Pero lo interesante no es que cambia la dirección, es cómo y por qué ocurre este cambio. Ni es un giro brusco, ni es instantáneo. Nace en la altura y desciende lentamente a razón de cerca de 1 km por mes, como si la atmósfera se reacomodara en capas. Y lo que lo impulsa, no es el viento en sí. Son ondas.

Hay ondas que nacen en el trópico, en tormentas, en nubes profundas, en el calor que asciende. Que ascienden hasta romperse, para luego empujar al flujo en una u otra dirección. Y aunque ocurre sobre el ecuador (entre los 5 ° de latitud norte y sur), sus efectos no se quedan ahí.
Mecanismo oculto
El motor real de la QBO no está en los vientos, sino en la interacción de varias ondas atmosféricas. Por un lado hay ondas que "empujan" los vientos al este (como las Kelvin). Mientras otras, favorecen un flujo al oeste (como las de Rossby-gravedad). Estas ondas se generan en la troposfera tropical (entre la superficie y ~16 km).Y ambos tipos existen todo el tiempo.
Pero la estratósfera no deja pasar todo. Cuando ya existe un viento en cierta dirección (por ejemplo, hacia el oeste) bloquea las ondas que van en esa misma dirección y solo deja pasar las que van en contra (hacia el este).
Estas ondas suben y al llegar a la estratosfera se rompen, como las olas en la playa. Al hacerlo, liberan energía y se la transfieren al flujo, empujándolo en su dirección. Con el tiempo, forman una capa opuesta arriba que desciende lentamente y revierte el sistema.
Lo que pasa en el ecuador...
Uno pensaría que algo que ocurre en el ecuador se quede ahí. Pero en la atmósfera, no funciona así. La QBO modifica cómo se distribuye la energía y modula la circulación global, especialmente en invierno. No, no causa el frío, pero inclina la balanza ante posibilidades.
Durante la fase este, la estratósfera se enfría más y las ondas logran propagarse hacia latitudes más altas. Así perturban el vórtice polar, aumentando la probabilidad de que se debilite y que las masas de aire frío lleguen más al sur. Esto implica más frentes fríos y fenómenos invernales más intensos, como los nortes.

Por su parte, en la fase oeste la QBO actúa como una barrera para dichas ondas. El vórtice se mantiene más estable y las intrusiones de aire frío hacia latitudes bajas y medias son menos frecuentes o menos intensas.
Pero su influencia no termina ahí. Dependiendo de su fase, puede modificar la cizalladura del viento en el Atlántico, una de las variables clave para el desarrollo ciclónico. En ciertos años, esto puede favorecer o inhibir (cuando hay mucha cizalladura) la intensificación de huracanes. No se trata de efectos aislados. La QBO actúa como un modulador silencioso.
Grietas
Durante décadas, la QBO fue vista como uno de los relojes más confiables de la atmósfera. Un ciclo casi regular, predecible. Hasta hace poco. En los últimos años, se han observado interrupciones inusuales en su comportamiento. En el 2016 ocurrió la más importante y, en menor medida, en el 2020.
Y el contexto importa. El aumento de los gases de efecto invernadero no solo calienta la superficie, también enfría la estratosfera.

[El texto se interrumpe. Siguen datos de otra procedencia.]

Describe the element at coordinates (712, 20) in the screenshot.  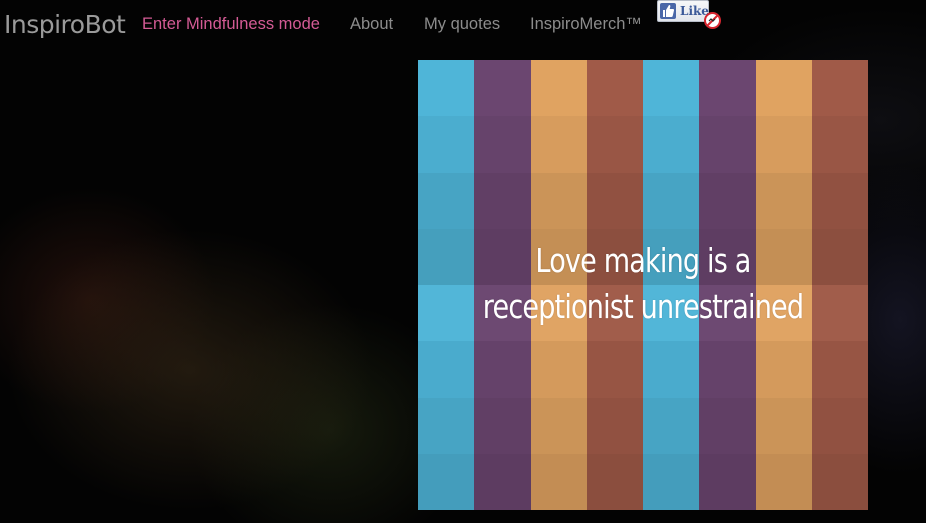
I see `blocked-icon` at that location.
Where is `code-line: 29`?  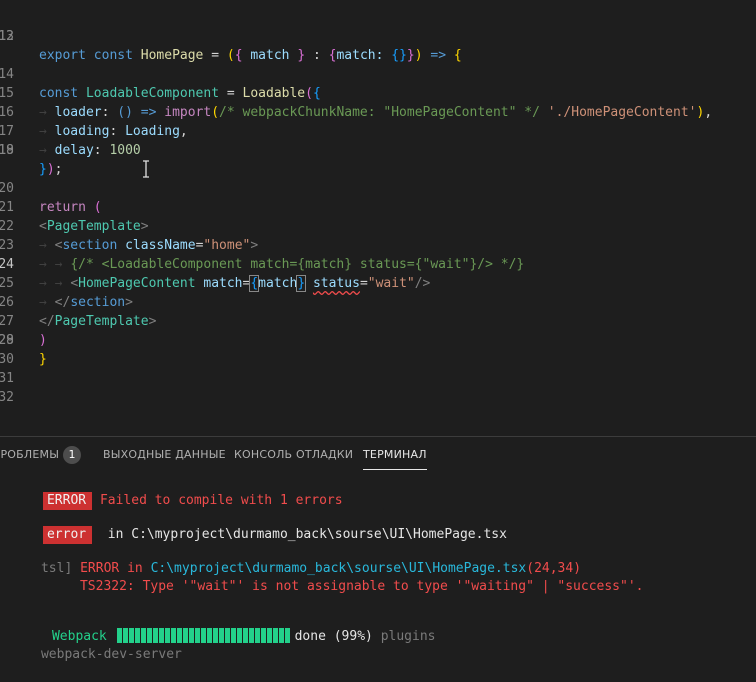 code-line: 29 is located at coordinates (378, 340).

Así, la forma en que las ondas se generan y se propagan desde la troposfera también cambia. Y la QBO depende justamente de eso. Si cambian las ondas, cambia el sistema.

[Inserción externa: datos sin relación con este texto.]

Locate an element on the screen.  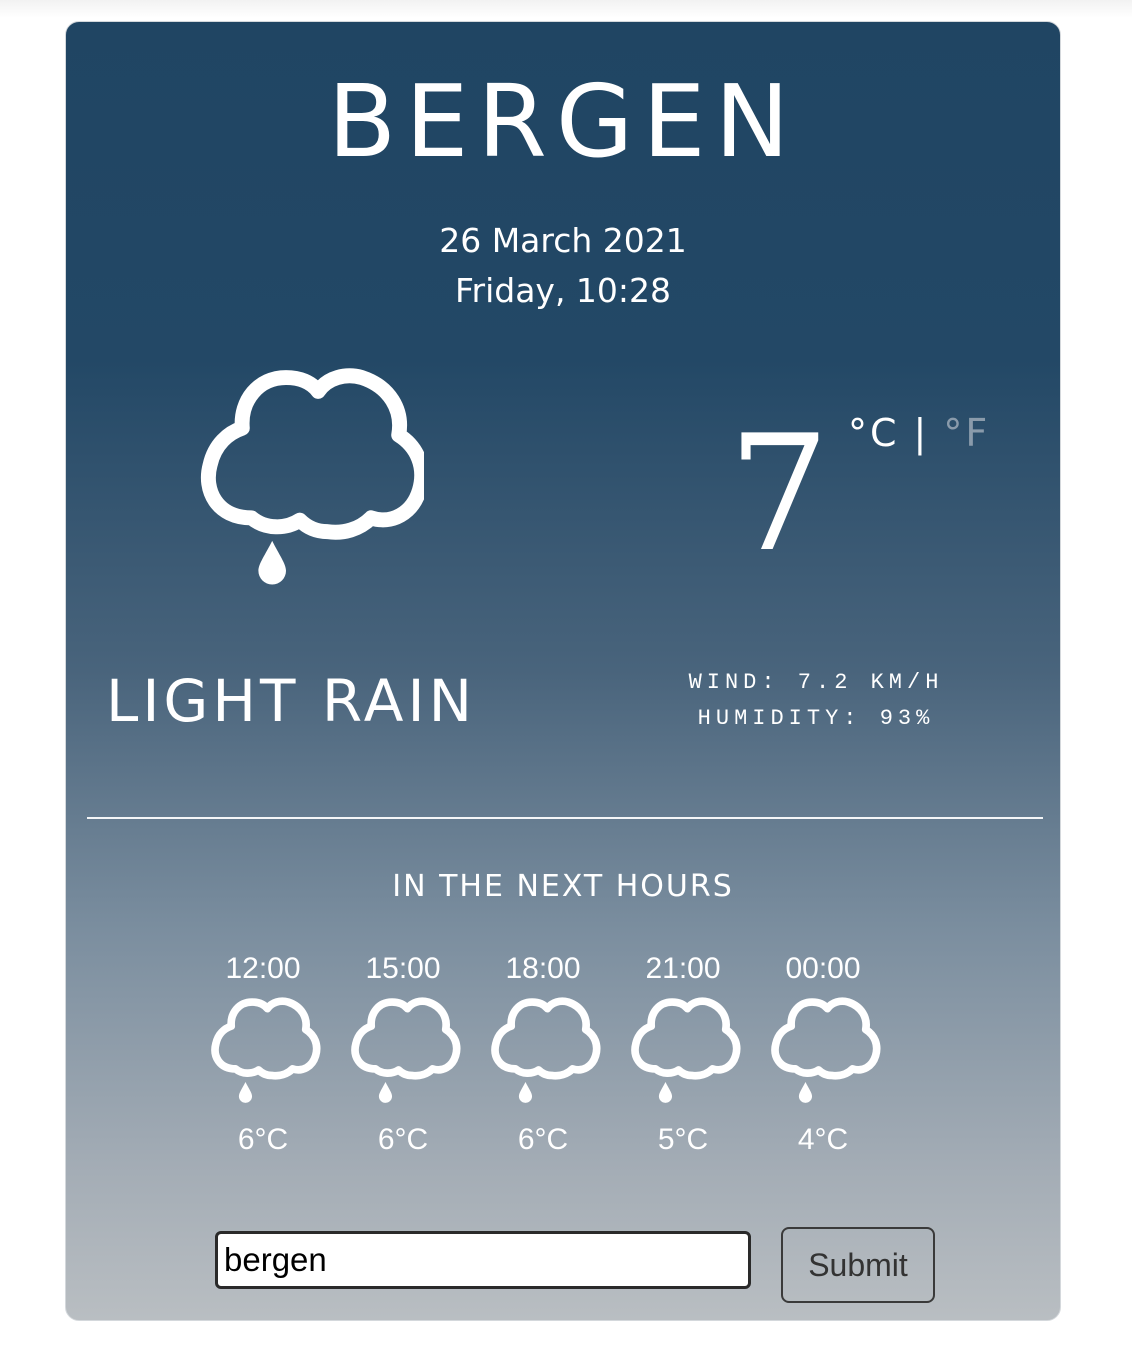
forecast-item: 15:00 6°C is located at coordinates (403, 1055).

Estudios recientes sugieren que este patrón podría volverse más irregular, menos estable, o incluso debilitarse. Aún no hay una respuesta definitiva. Pero sí una señal clara. Un sistema que durante décadas funcionó como un reloj empieza a perder precisión.

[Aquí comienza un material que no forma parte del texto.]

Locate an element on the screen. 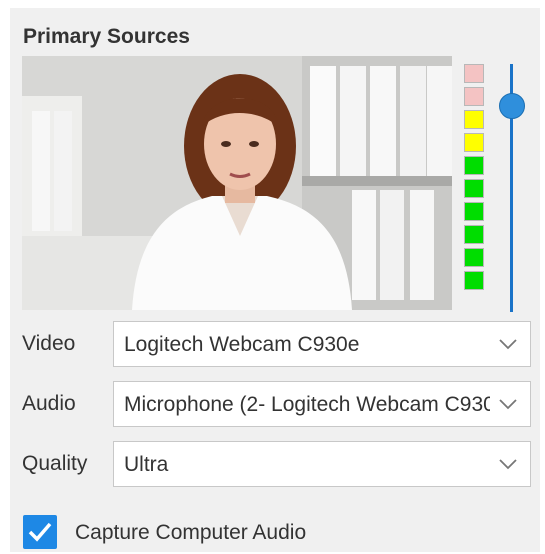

La QBO no se ve en un mapa del tiempo ni se menciona en el pronóstico diario. Pero está ahí. Porque el frío que sentimos, a veces, no empieza detrás de un frente, sino en un cambio del viento invisible, a unos 30 km sobre el ecuador.
Referencias de la noticia
Baldwin, M.P., Gray. L.J., Dunkerton, T.J. y colaboradores. (2001). The Quasi-Biennial Oscillation. Reviews of Geophysics 39.
Luo, F., Xie, F. Zhou, T. y colaboradores. (2026). The disappearing quasi-biennial oscillatin under sustained global warming. Nature Communications 17.